To achieve profound insights into the active teaching and learning processes, formative researchers have deliberately chosen to reject methodological rigor in favor of utility. By the prevailing methodological standards of the behavioral and social sciences, in contrast, these studies are merely intriguing observations that prove nothing (Walker, 1992, p. 114).

However effective and relevant these cases of unconventional science educational research have been to working teachers, they don't provide the guidance and methodological interpretation required to establish a systematic base of knowledge for science education research.

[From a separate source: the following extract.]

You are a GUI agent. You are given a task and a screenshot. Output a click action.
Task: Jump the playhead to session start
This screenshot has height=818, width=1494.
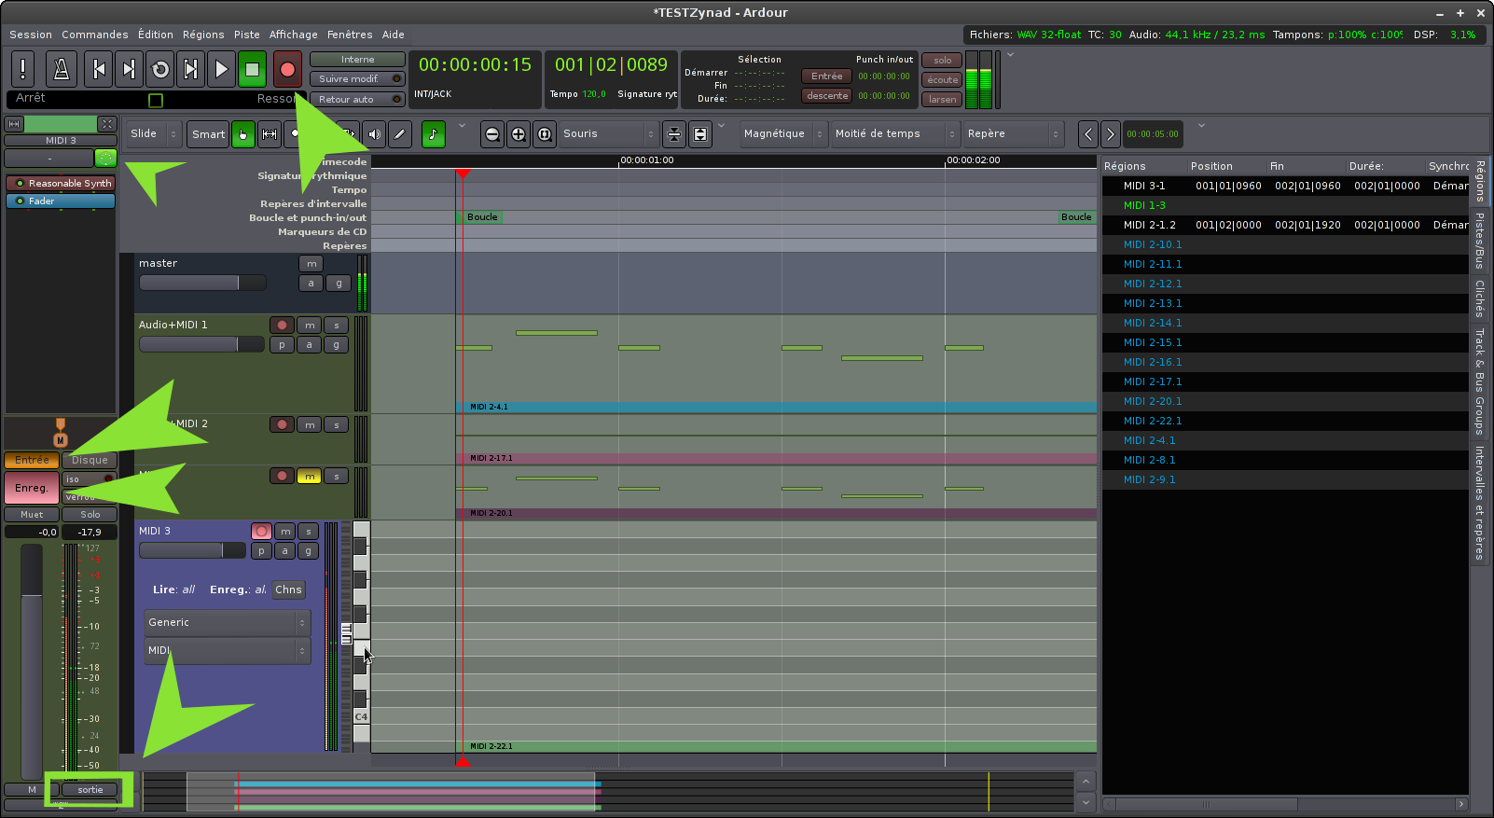(x=99, y=69)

To achieve this we need a paradigm. We suggest using Critical Theory (Schroyer, 1973; Young, 1990) as the basis of that paradigm.

Dan MacIsaac, 1996 (http://www.physics.nau.edu/~danmac)

References

Boder, G. & MacIsaac, D.L. (1995). A critical examination of accountability in science education research. A paper presented at the annual meeting of the National Association for Research in Science Teaching, San Francisco, CA.

Bodner, G. M. (1992) Overcoming the sports-mentality metaphor: Action research as a metaphor for curriculum evaluation. A paper presented at the annual meeting of the National Association for Research in Science Teaching, Boston, MA.

Campbell, D.T. & Stanley, J.C. (1963). Experimental and Quasi-Experimental Designs for Research. Chicago: McNally.

Dewey, J. (1929). The sources of a science of education. New York: Liveright.

Eisner, E. (1979). The educational imagination. New York: MacMillan.

Gillman, L. (1990). Focus, 10(1), 7-10.

Henkin, L. and Treisman, U. (1984). Final Report: University of California Professional Development Program, ERIC ED 2669932.

Shymansky, J. A. & Kyle, W. C., Jr. (1990). Establishing a research agenda: The critical issues of science curriculum reform. A paper presented at the annual meeting of the National Association for Research in Science Teaching, Atlanta, GA.

Treisman, P. U. (1983). Improving the performance of minority students in college-level mathematics. Innovation Abstracts, 5(17), 1-5.

Walker, D. F. (1992). Methodological issues in educational research. In Jackson, Philip W. (1992). (Ed.). Handbook of Research on Curriculum: A Project of the American Educational Research Association. New York: Macmillan.

Wright, E.L. (1993). The irrelevancy of science education research: Perception or reality? President's Column, NARST News, 35(1).